TASK PROMPT: From the records below, copy out exactly the lines from the one containing "You are a computer-use agent. This" to the one containing "You are a computer-use agent. 1000x939", both included. Add nothing else.

RECORDS SHOWN:
▽

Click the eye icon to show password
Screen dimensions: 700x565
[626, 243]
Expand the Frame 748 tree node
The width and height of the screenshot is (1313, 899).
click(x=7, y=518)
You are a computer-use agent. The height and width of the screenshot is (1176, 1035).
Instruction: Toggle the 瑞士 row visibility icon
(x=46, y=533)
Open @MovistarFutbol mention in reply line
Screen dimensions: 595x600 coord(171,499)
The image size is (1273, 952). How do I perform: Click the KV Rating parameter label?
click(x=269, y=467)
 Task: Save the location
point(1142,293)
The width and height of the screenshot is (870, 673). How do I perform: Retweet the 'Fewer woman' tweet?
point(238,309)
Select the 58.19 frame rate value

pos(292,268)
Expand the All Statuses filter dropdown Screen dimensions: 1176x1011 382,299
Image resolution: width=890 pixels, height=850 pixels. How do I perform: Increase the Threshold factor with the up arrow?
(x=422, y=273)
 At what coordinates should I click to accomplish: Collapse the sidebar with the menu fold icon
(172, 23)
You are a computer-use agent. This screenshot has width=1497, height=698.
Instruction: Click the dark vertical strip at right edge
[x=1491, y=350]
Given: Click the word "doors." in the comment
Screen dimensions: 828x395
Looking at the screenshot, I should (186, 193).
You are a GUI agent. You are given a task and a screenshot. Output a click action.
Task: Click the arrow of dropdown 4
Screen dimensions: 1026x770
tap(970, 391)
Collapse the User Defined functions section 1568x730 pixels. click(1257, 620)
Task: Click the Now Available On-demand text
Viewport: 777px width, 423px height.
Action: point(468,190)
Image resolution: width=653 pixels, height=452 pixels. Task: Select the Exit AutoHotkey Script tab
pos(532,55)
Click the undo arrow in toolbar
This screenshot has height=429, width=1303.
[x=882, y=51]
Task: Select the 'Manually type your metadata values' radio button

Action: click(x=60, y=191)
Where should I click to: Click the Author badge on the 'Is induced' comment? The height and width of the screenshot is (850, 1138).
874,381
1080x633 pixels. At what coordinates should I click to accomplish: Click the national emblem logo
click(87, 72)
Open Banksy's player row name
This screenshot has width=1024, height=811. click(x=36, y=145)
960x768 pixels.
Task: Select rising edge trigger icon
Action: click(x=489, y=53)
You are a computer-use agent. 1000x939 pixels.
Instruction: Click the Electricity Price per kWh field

△

RESPONSE FOR THIS EXERCISE:
You are a computer-use agent. This screenshot has width=1497, height=698.
Instruction: Click the dark vertical strip at right edge
[x=1491, y=350]
Given: Click the word "doors." in the comment
Screen dimensions: 828x395
Looking at the screenshot, I should (186, 193).
You are a GUI agent. You are given a task and a screenshot. Output a click action.
Task: Click the arrow of dropdown 4
Screen dimensions: 1026x770
tap(970, 391)
Collapse the User Defined functions section 1568x730 pixels. click(1257, 620)
Task: Click the Now Available On-demand text
Viewport: 777px width, 423px height.
Action: point(468,190)
Image resolution: width=653 pixels, height=452 pixels. Task: Select the Exit AutoHotkey Script tab
pos(532,55)
Click the undo arrow in toolbar
This screenshot has height=429, width=1303.
[x=882, y=51]
Task: Select the 'Manually type your metadata values' radio button

Action: click(x=60, y=191)
Where should I click to: Click the Author badge on the 'Is induced' comment? The height and width of the screenshot is (850, 1138).
874,381
1080x633 pixels. At what coordinates should I click to accomplish: Click the national emblem logo
click(87, 72)
Open Banksy's player row name
This screenshot has width=1024, height=811. click(x=36, y=145)
960x768 pixels.
Task: Select rising edge trigger icon
Action: click(x=489, y=53)
You are a computer-use agent. 1000x939 pixels.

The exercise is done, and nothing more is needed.